▸ Given task
Reproduce the following lines word for word, leaving out the pictures.

▸ Recorded data
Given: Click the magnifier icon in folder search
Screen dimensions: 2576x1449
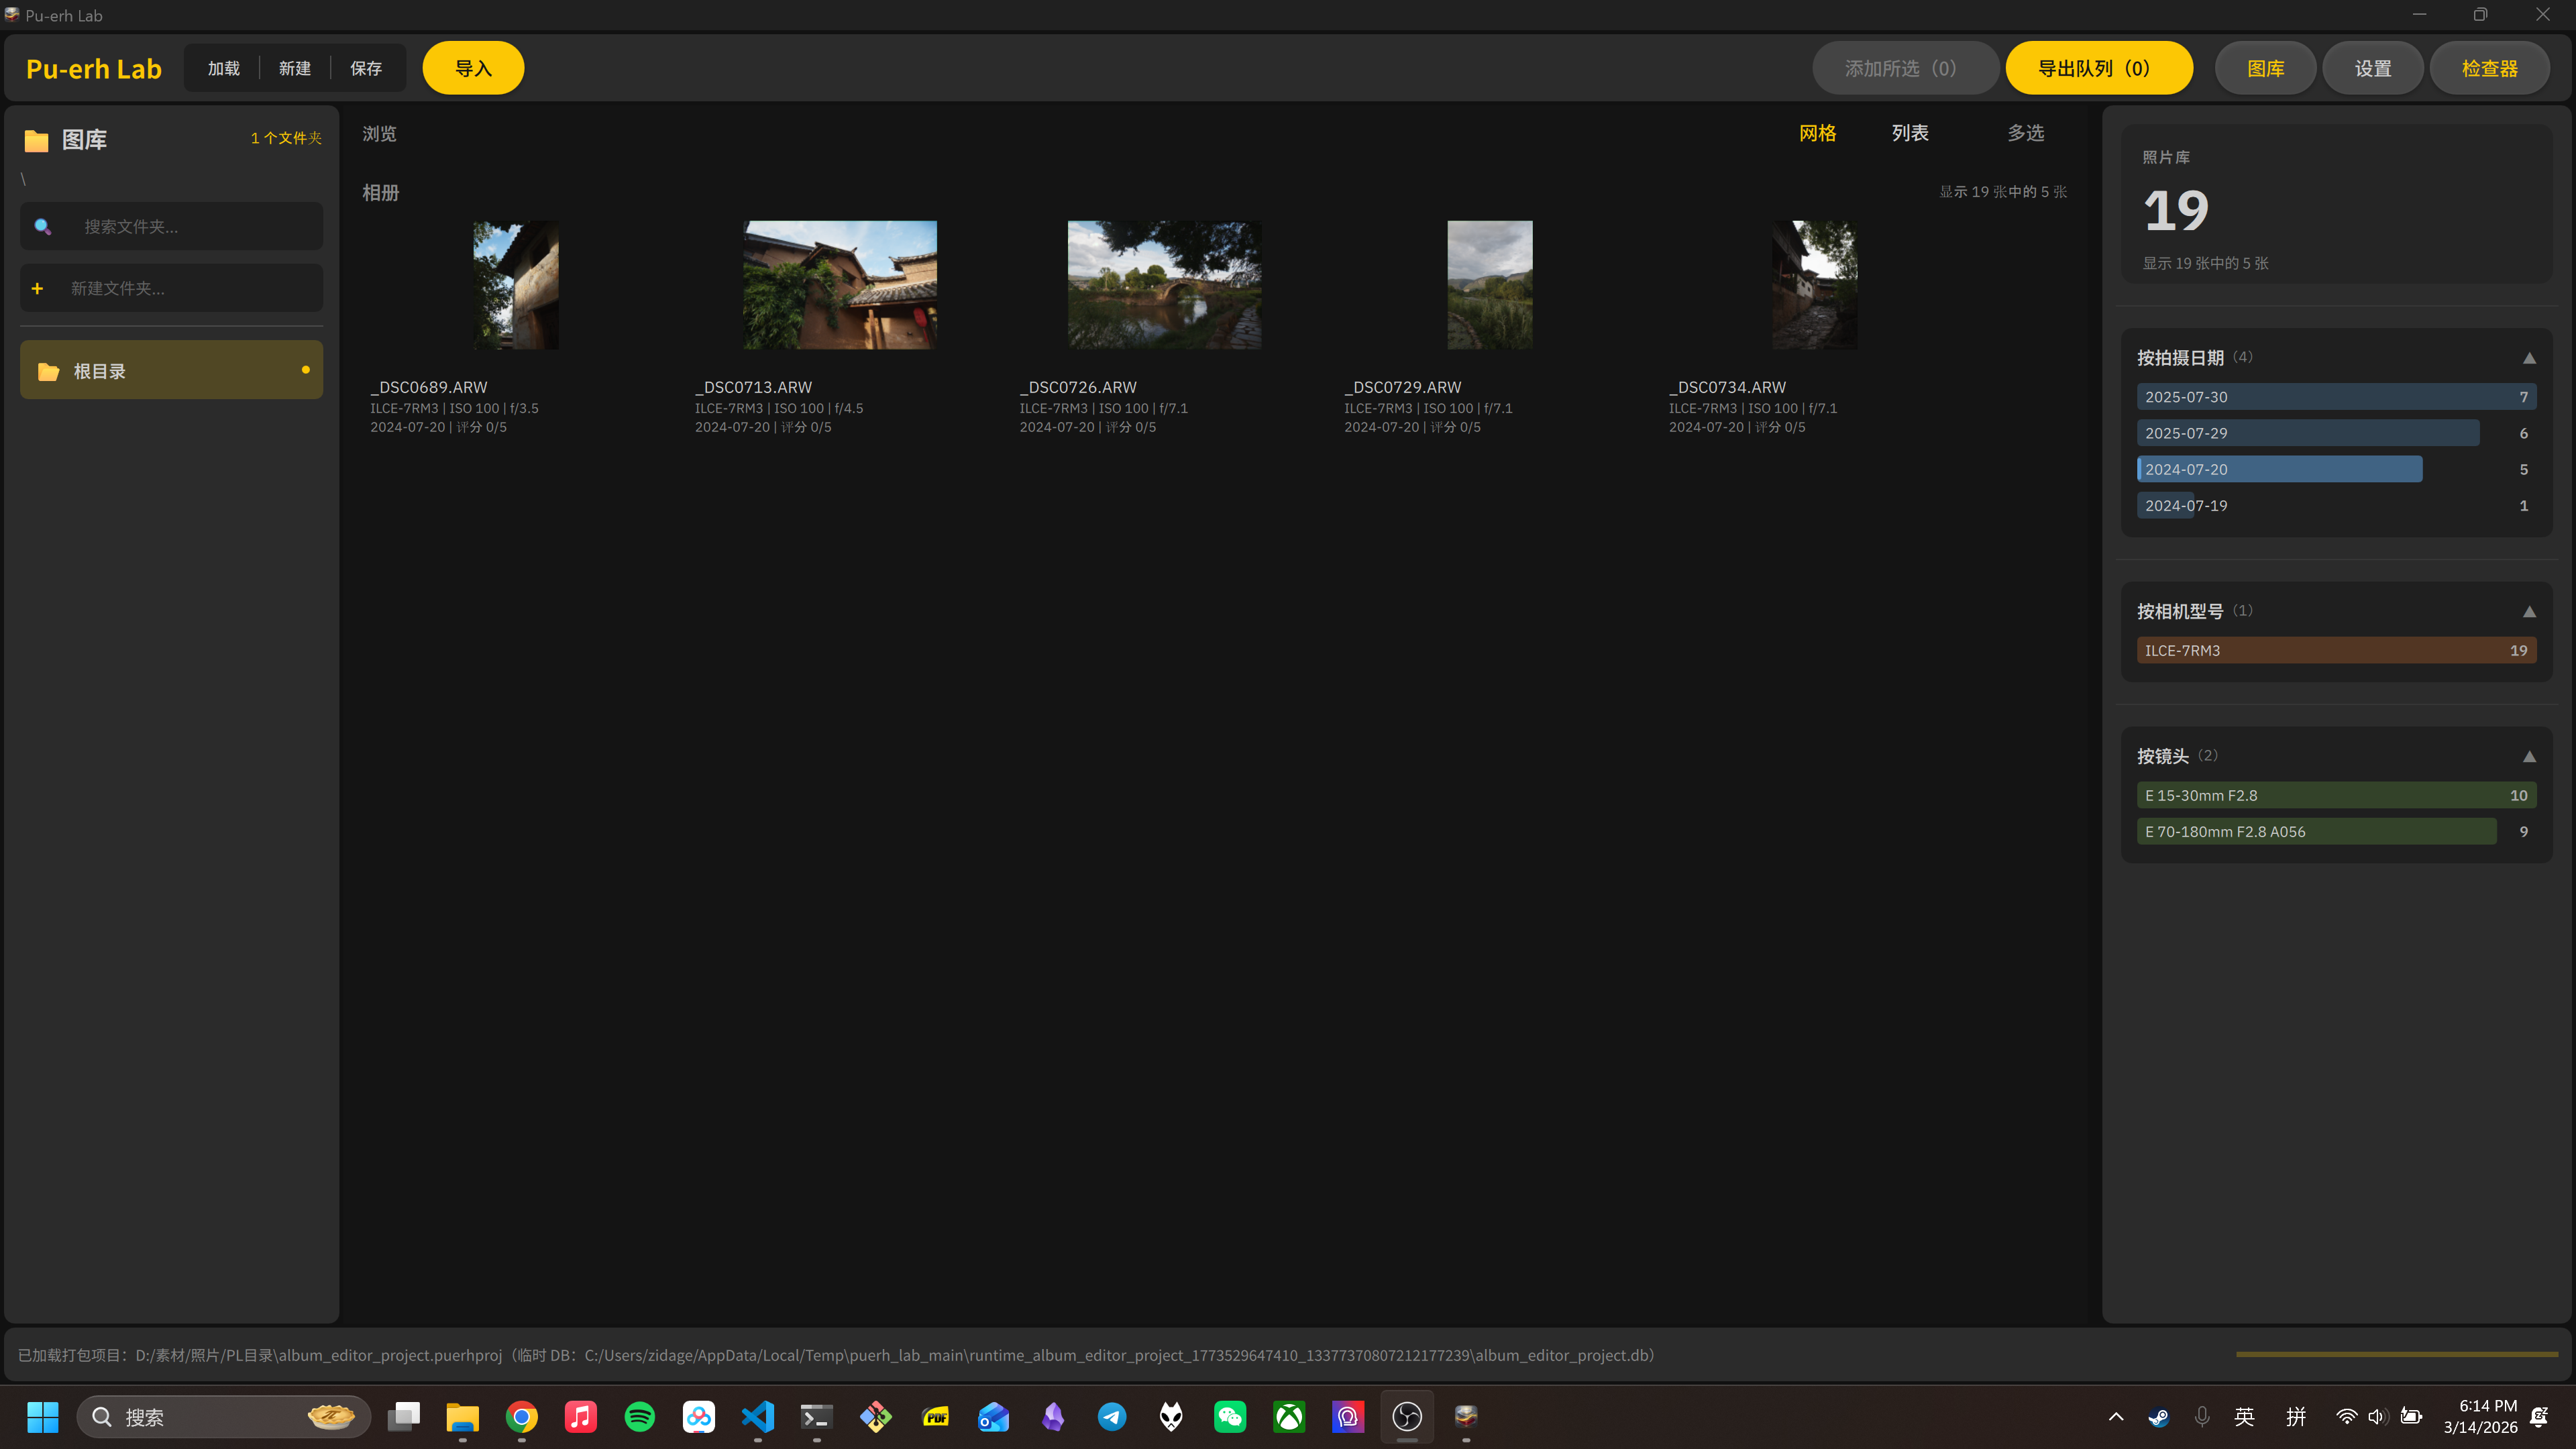Looking at the screenshot, I should coord(43,227).
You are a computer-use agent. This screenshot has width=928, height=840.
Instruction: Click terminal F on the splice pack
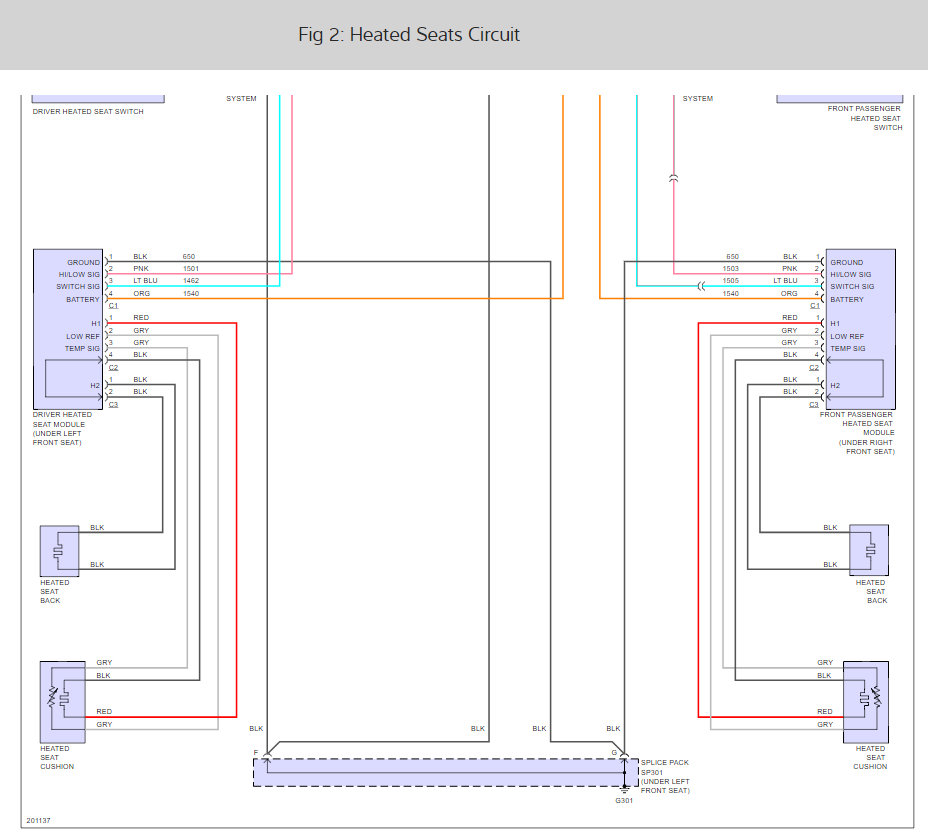tap(256, 752)
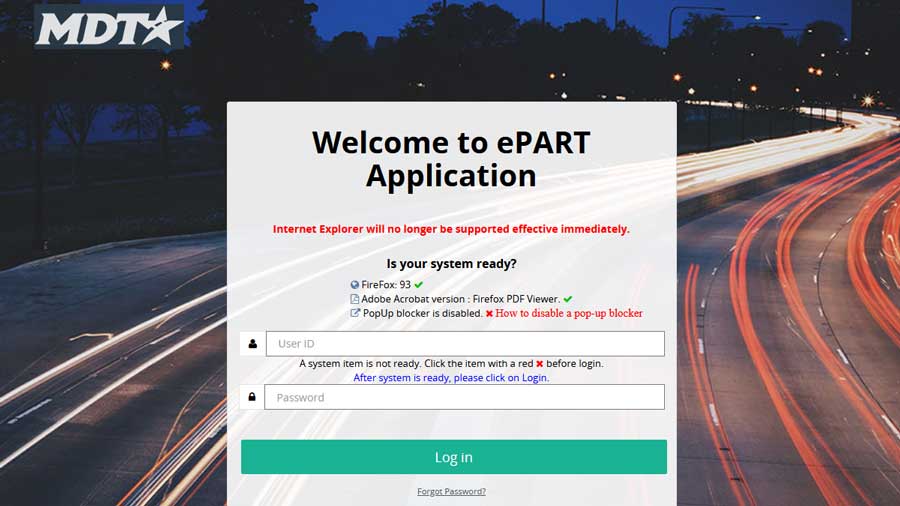
Task: Click the padlock icon beside Password field
Action: pyautogui.click(x=252, y=397)
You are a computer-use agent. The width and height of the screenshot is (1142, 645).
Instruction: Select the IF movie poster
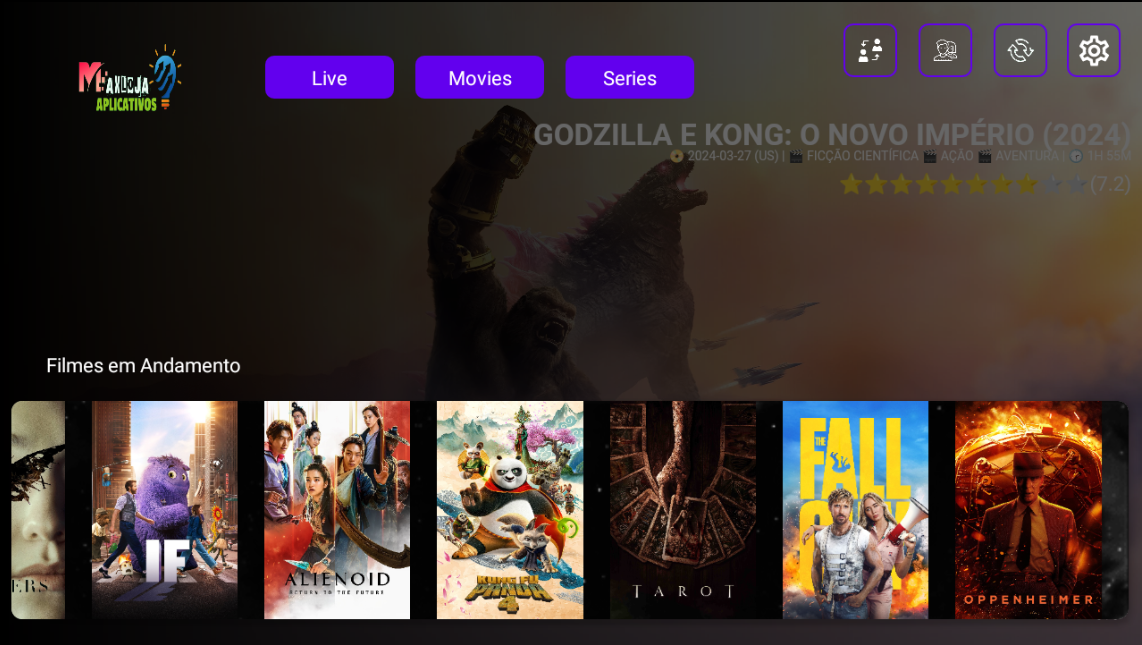[165, 510]
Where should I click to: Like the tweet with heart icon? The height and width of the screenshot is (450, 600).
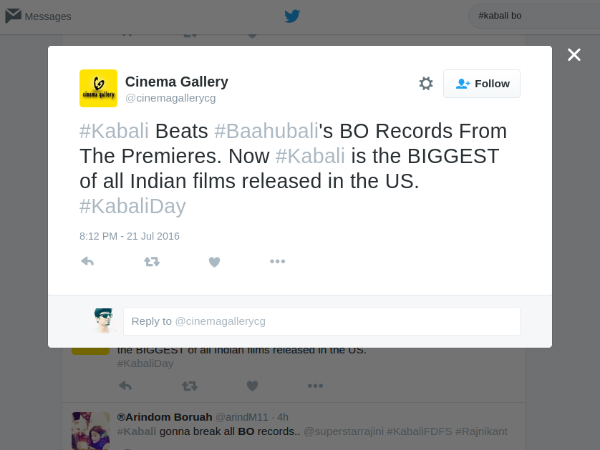pyautogui.click(x=214, y=262)
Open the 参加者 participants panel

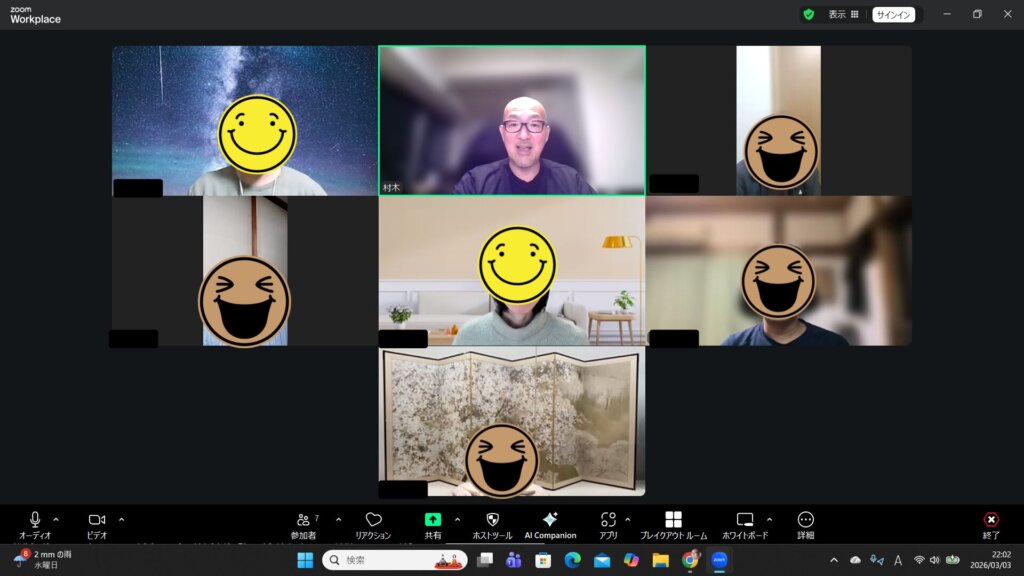tap(303, 520)
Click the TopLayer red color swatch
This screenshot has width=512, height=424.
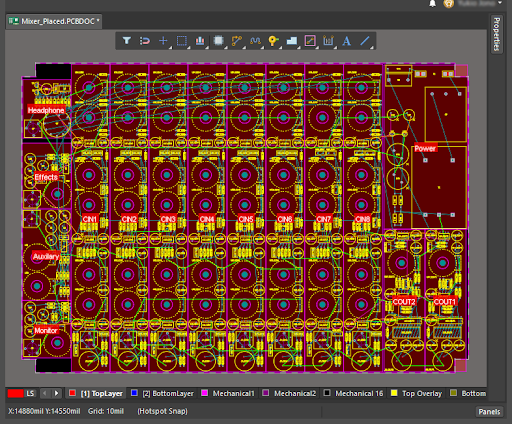[72, 393]
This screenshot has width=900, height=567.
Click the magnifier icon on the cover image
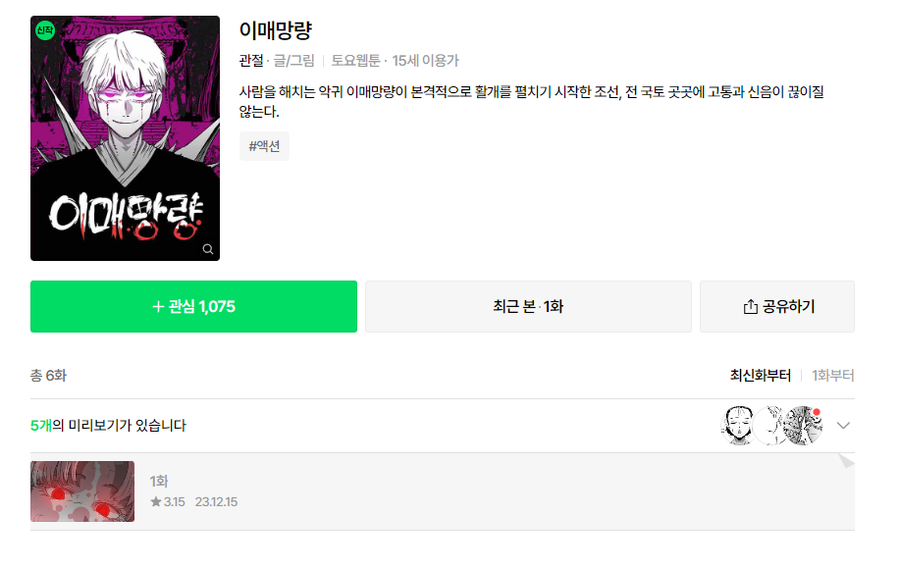point(208,249)
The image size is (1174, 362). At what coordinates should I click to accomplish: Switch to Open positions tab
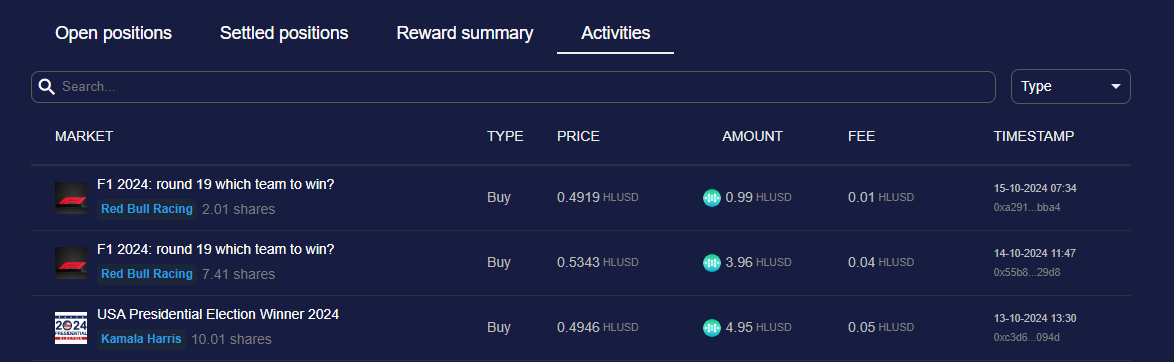click(x=113, y=33)
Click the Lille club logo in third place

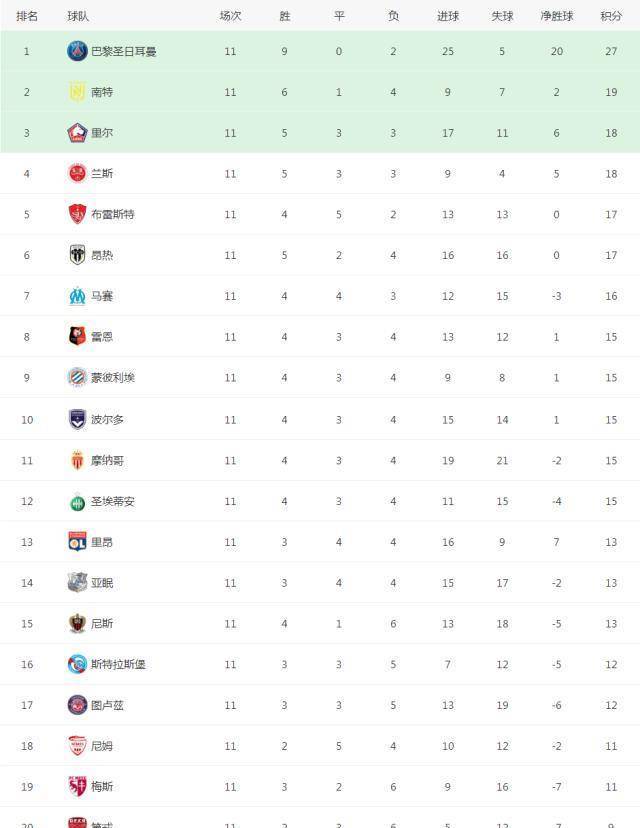pos(77,133)
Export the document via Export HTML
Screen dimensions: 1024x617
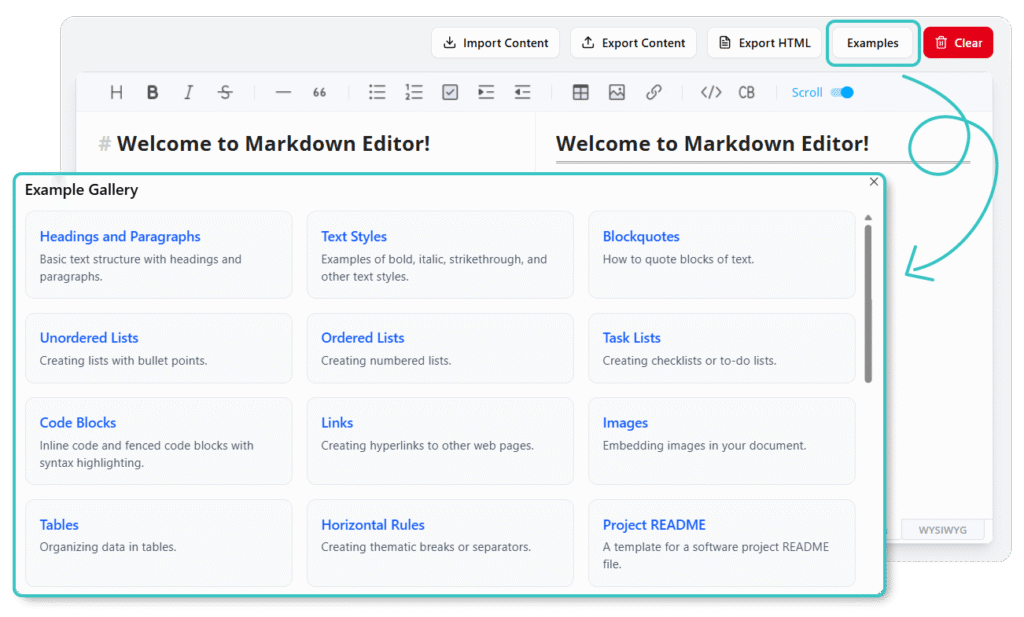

▸ Exercise answer
Given: Click the magnifier icon in folder search
Screen dimensions: 2576x1449
Looking at the screenshot, I should coord(43,227).
You are a computer-use agent. This screenshot has width=928, height=840.
Instruction: Click terminal F on the splice pack
tap(256, 752)
Task: Click the padlock icon beside Password field
Action: pyautogui.click(x=252, y=397)
You are a computer-use agent. The width and height of the screenshot is (1142, 645).
Instruction: Select the IF movie poster
[165, 510]
Where should I click to: Like the tweet with heart icon? The height and width of the screenshot is (450, 600).
pyautogui.click(x=214, y=262)
Open the 参加者 participants panel

tap(303, 520)
Click the TopLayer red color swatch
This screenshot has width=512, height=424.
[72, 393]
This screenshot has width=900, height=567.
Click the magnifier icon on the cover image
point(208,249)
The image size is (1174, 362). At what coordinates should I click to accomplish: Switch to Open positions tab
click(x=113, y=33)
Click the Lille club logo in third place

pos(77,133)
Export the document via Export HTML
Screen dimensions: 1024x617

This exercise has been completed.